● **Task instructions**: Could you please retype exactly the lines from the start of the records below through the line that contains "Task: Open the", both included, and leave out the pictures?

● **Data for analysis**:
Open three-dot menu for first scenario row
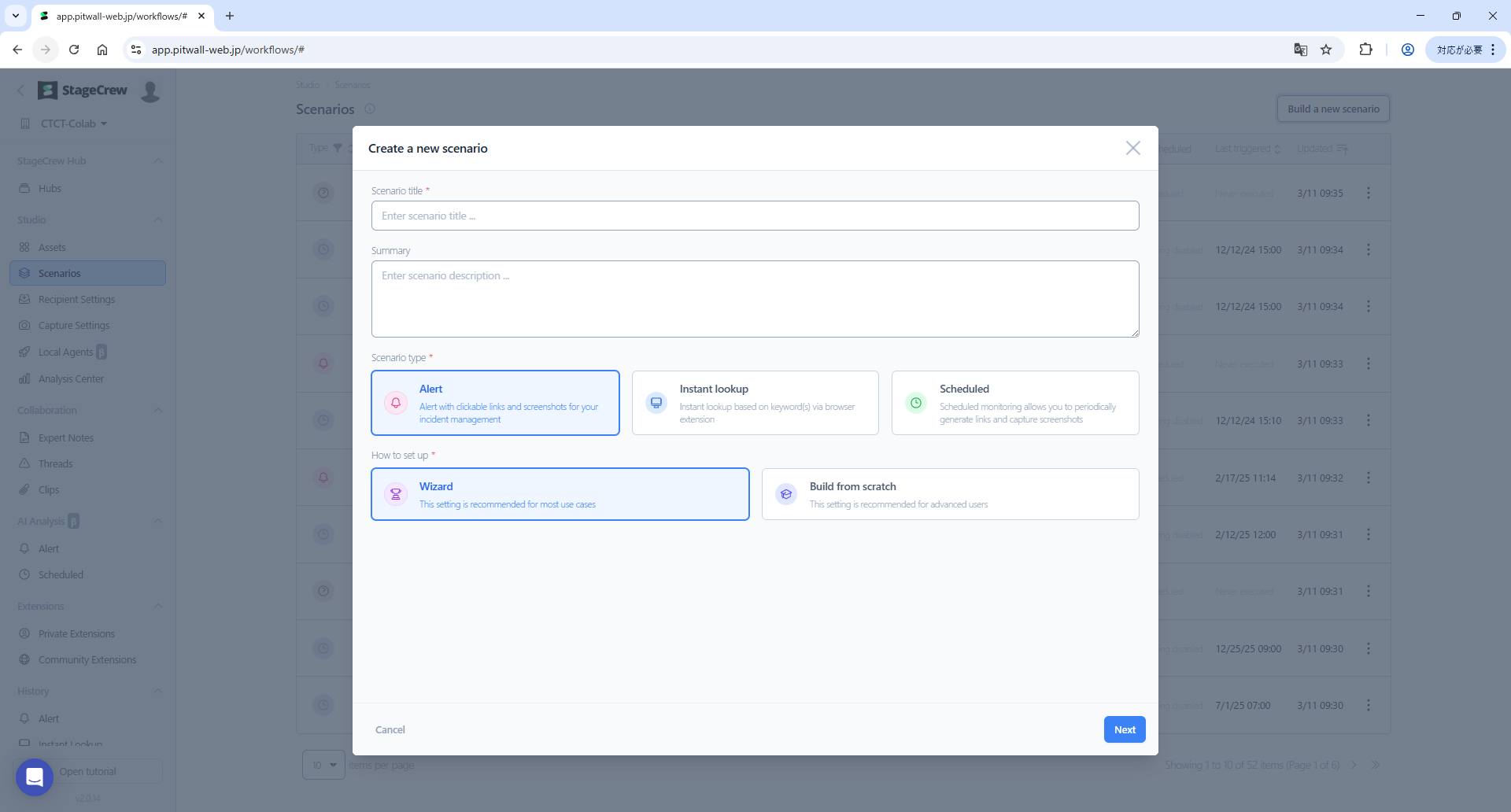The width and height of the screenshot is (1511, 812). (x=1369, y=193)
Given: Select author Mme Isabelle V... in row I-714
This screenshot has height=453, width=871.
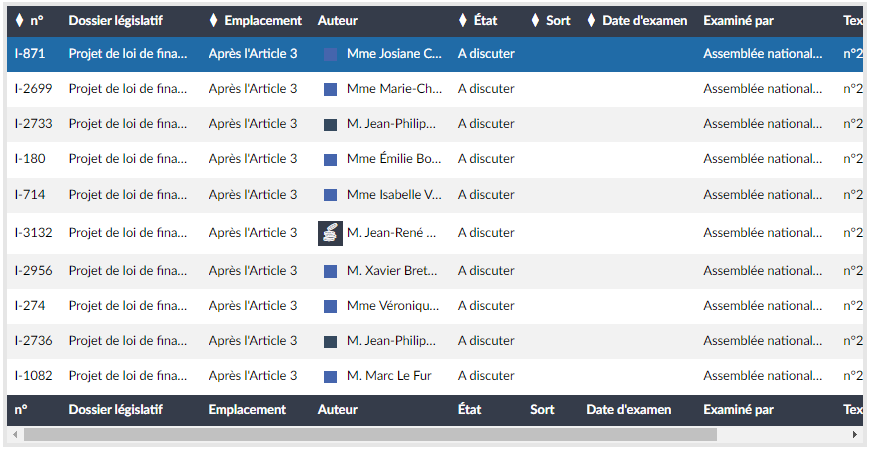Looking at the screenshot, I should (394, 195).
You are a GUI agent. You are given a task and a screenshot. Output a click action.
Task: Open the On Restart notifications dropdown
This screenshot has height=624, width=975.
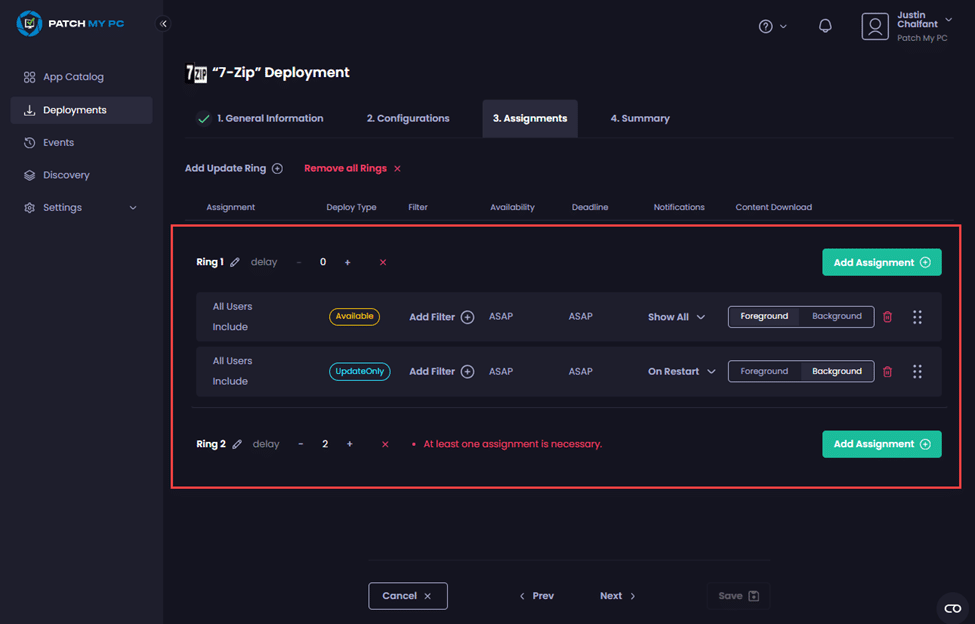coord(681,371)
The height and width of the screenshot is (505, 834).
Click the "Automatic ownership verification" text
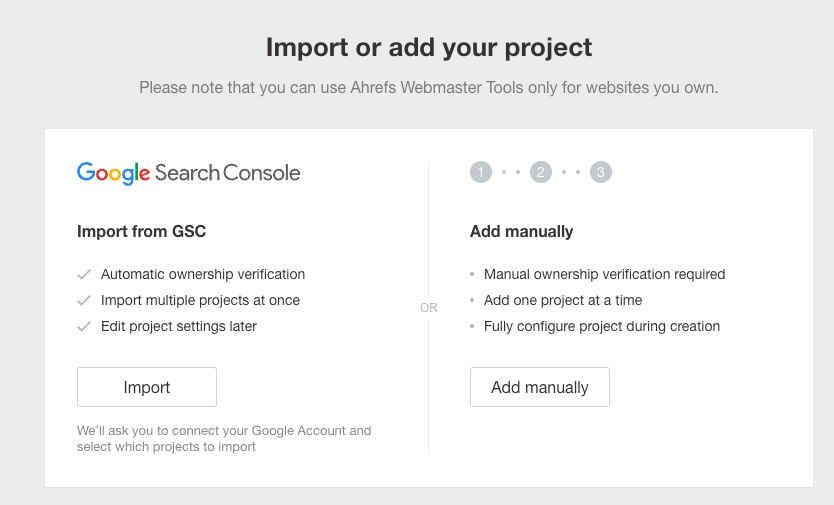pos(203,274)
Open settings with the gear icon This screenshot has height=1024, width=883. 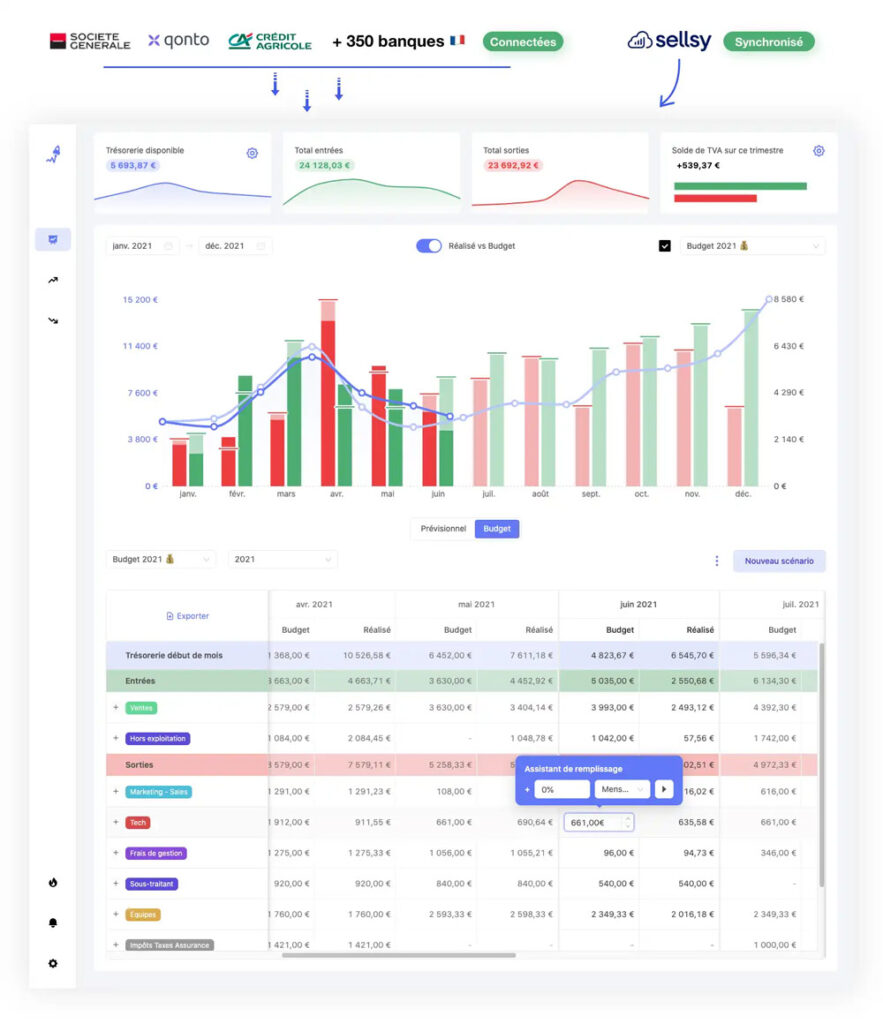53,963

● **Answer for this exercise**:
Open three-dot menu for first scenario row
The width and height of the screenshot is (1511, 812). (x=1369, y=193)
Given: Select author Mme Isabelle V... in row I-714
This screenshot has height=453, width=871.
Looking at the screenshot, I should (394, 195).
You are a GUI agent. You are given a task and a screenshot. Output a click action.
Task: Open the On Restart notifications dropdown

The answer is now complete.